Proponiamo un piano nazionale per il diritto allo studio che, nel rispetto delle competenze regionali ed in una logica di riequilibrio territoriale, riconosca ad ogni individuo, in relazione al reddito e proporzionalmente alla durata degli studi, un contributo economico e in servizi, tale da testimoniare l’investimento che il Paese mette in campo.
Occorre che, all’interno del piano, si realizzi uno stretto coordinamento ed una piena collaborazione tra tutte le istituzioni che hanno competenza in materia.
Proponiamo la costituzione, anche in via contrattuale, di una “ banca del tempo educativo“, che consenta, attraverso un diverso rapporto tra tempo di lavoro e tempo di formazione, l’esercizio del diritto alla formazione lungo tutto l’arco della vita e la realizzazione di un’efficace “manutenzione” e promozione delle professionalità.
Una politica per il diritto allo studio deve anche porsi l’obiettivo di recuperare le persone escluse dai percorsi scolastici ed universitari, a partire da quel 35% di giovani che non possiede un diploma e da quel misero 4,6% della popolazione adulta che partecipa a qualche attività di formazione.
In particolare un’attenta politica nazionale per il diritto allo studio è indispensabile per rimuovere il gap formativo tra Nord e Sud, evidenziato dai dati della ricerca PISA dell’OCSE.
5. L’obbligo scolastico
Proponiamo l’innalzamento dell’obbligo di istruzione fino a 18 anni di età per elevare il livello culturale del nostro Paese e per evitare il rapido scivolamento nelle posizioni marginali dello sviluppo.
E’ questa una scelta di civiltà in una società dove la complessità e la velocità dei cambiamenti culturali, sociali, e del lavoro richiedono, per essere cittadino consapevole, saperi e competenze più sofisticati e consolidati, quindi una più lunga e ricca formazione di base. Così chiede anche l’Europa, a partire dall’obiettivo posto dalla Conferenza di Lisbona nel 2000, di garantire l’acquisizione del diploma ad almeno l’85% dei giovani in età, entro il 2010.
L’obbligo scolastico, così come delineato dalla Costituzione, sostiene la libertà dell’individuo, contrastando l’effetto negativo dei condizionamenti socio-culturali di partenza nell’esercizio del diritto all’istruzione. Nella società della conoscenza l’uguaglianza delle opportunità passa attraverso l’acquisizione di un’autonoma capacità di fruizione delle conoscenze, senza la quale non può effettivamente attuarsi la formazione lungo tutto l’arco della vita.

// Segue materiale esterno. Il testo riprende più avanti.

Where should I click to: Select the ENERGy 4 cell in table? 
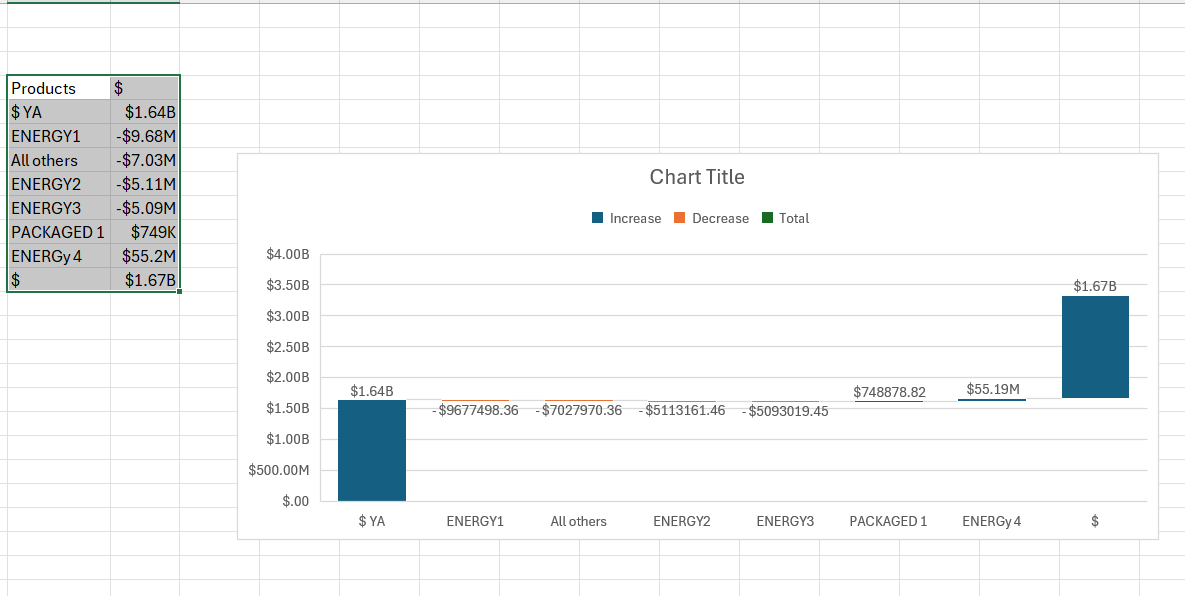45,255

Per questo va ripristinato l’istituto costituzionale dell’obbligo di istruzione, come responsabilità degli adulti nei confronti dei giovani, elemento cardine di un sistema scolastico inclusivo, in sostituzione del più debole diritto dovere.
Per raggiungere e garantire in tempi certi l’obiettivo dell’obbligo di istruzione fino ai 18 anni, proponiamo che esso sia immediatamente elevato a 16 anni, e a 18 anni entro la fine della legislatura.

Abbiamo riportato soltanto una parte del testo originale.